Moderna's mRNA RSV Vaccine Gains Expanded Approval Amid CDC Advisory Committee Shakeup

Moderna's respiratory syncytial virus (RSV) vaccine, mResvia, has received expanded approval from the U.S. Food and Drug Administration (FDA), opening up inoculation to at-risk adults aged 18 through 59 years. This development comes as the pharmaceutical industry faces potential shifts in vaccine policy following recent changes to the Centers for Disease Control and Prevention's (CDC) Advisory Committee on Immunization Practices (ACIP).

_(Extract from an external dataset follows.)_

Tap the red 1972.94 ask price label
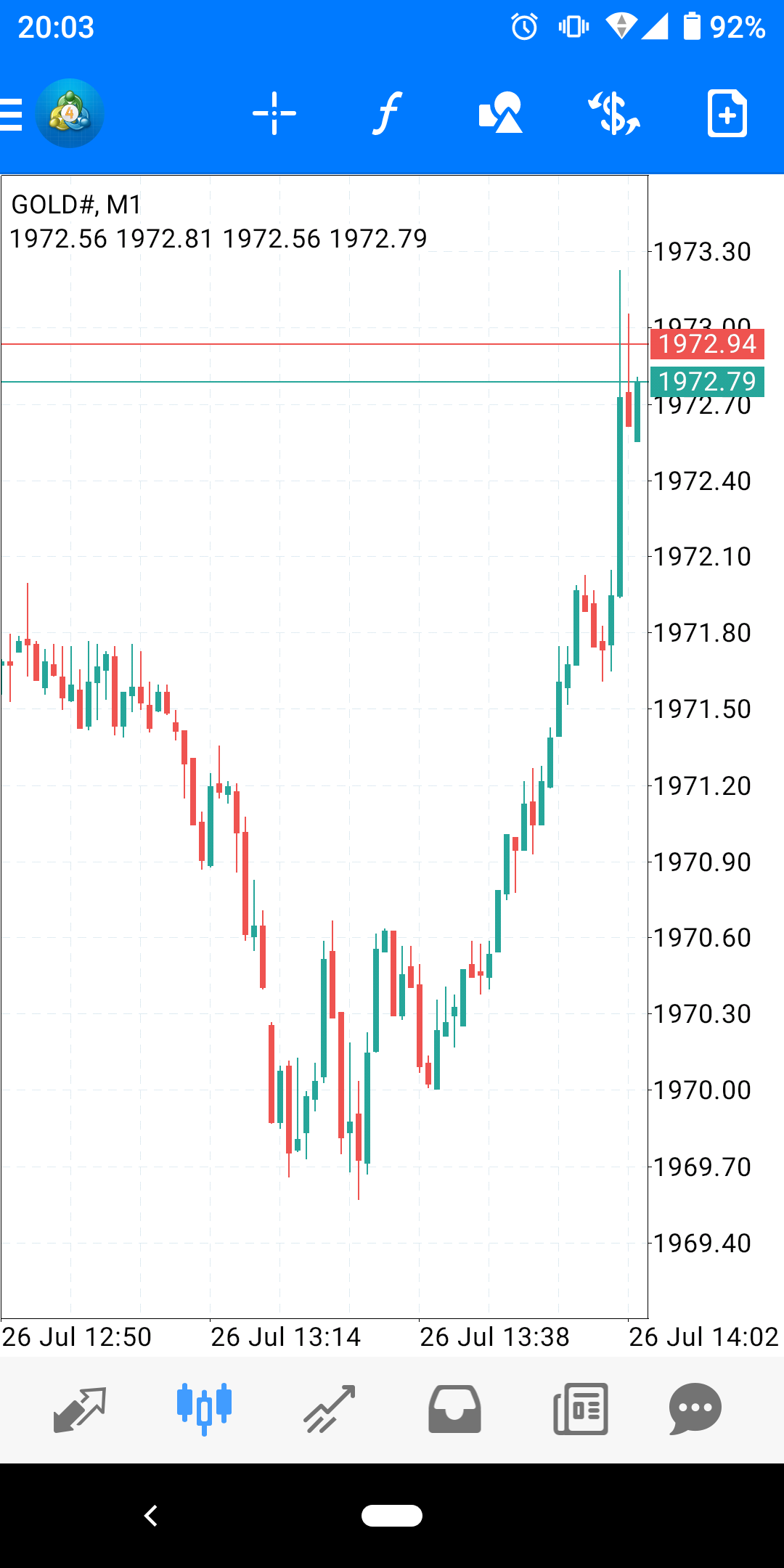This screenshot has height=1568, width=784. tap(707, 344)
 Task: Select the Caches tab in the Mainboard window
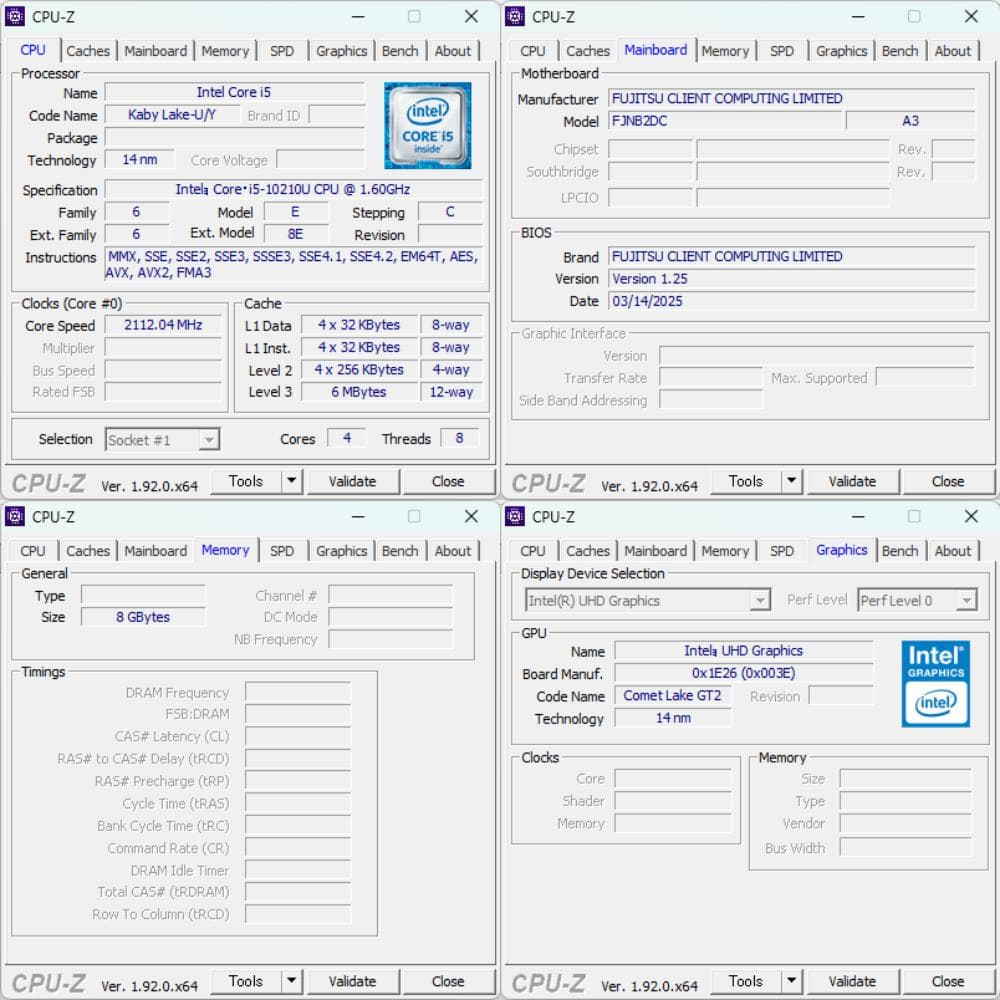pos(588,51)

FDA Expands mResvia Label Based on Immunogenicity Data

The FDA's decision to broaden mResvia's use was based on immunogenicity data following multiple doses of the vaccine, which was first approved in May 2024 for adults 60 and above. William Blair analysts noted that the approval was granted without a placebo control, reflecting recent regulatory updates from the Center for Biologics Evaluation and Research (CBER). This approach, which allows for biomarker-based endpoints without saline-based placebo controls in at-risk populations, could represent a new regulatory framework being applied beyond COVID-19 vaccinations.

CDC Advisory Committee Overhaul Raises Concerns

The expanded approval comes at a time of significant change within the CDC's vaccine advisory committee. Health and Human Services (HHS) Secretary Robert F. Kennedy Jr. recently replaced all 17 ACIP members in a move he claimed was "necessary to reestablish public confidence in vaccine science." The new panel includes individuals with documented vaccine skepticism, including some who have spoken out against mRNA technology specifically.

This restructuring has raised concerns among analysts and experts about the future of vaccine recommendations, particularly for mRNA-based vaccines like mResvia. The upcoming ACIP meeting, where RSV vaccination guidelines for the newly approved patient group will be discussed, is expected to be closely watched by investors and industry observers.

Moderna's Mixed Recent Performance

While the mResvia label expansion represents a positive development for Moderna, the company has faced challenges in other areas. Last month, Moderna was forced to withdraw its FDA application for a combination flu/COVID-19 vaccine and lost a $760 million contract with HHS for the development of a bird flu vaccine.

However, the company also secured FDA approval for its next-generation COVID-19 vaccine, mNEXSPIKE, for the 2025-2026 season. William Blair analysts view Moderna's vaccine franchise growth as a "show-me story," noting that significant cost-cutting measures will be required for the company to meet its break-even guidance by 2028.

As the pharmaceutical industry continues to navigate evolving regulatory landscapes and public health priorities, the expanded approval of mResvia and the upcoming ACIP meeting will likely serve as important indicators of the future direction of vaccine policy and market dynamics.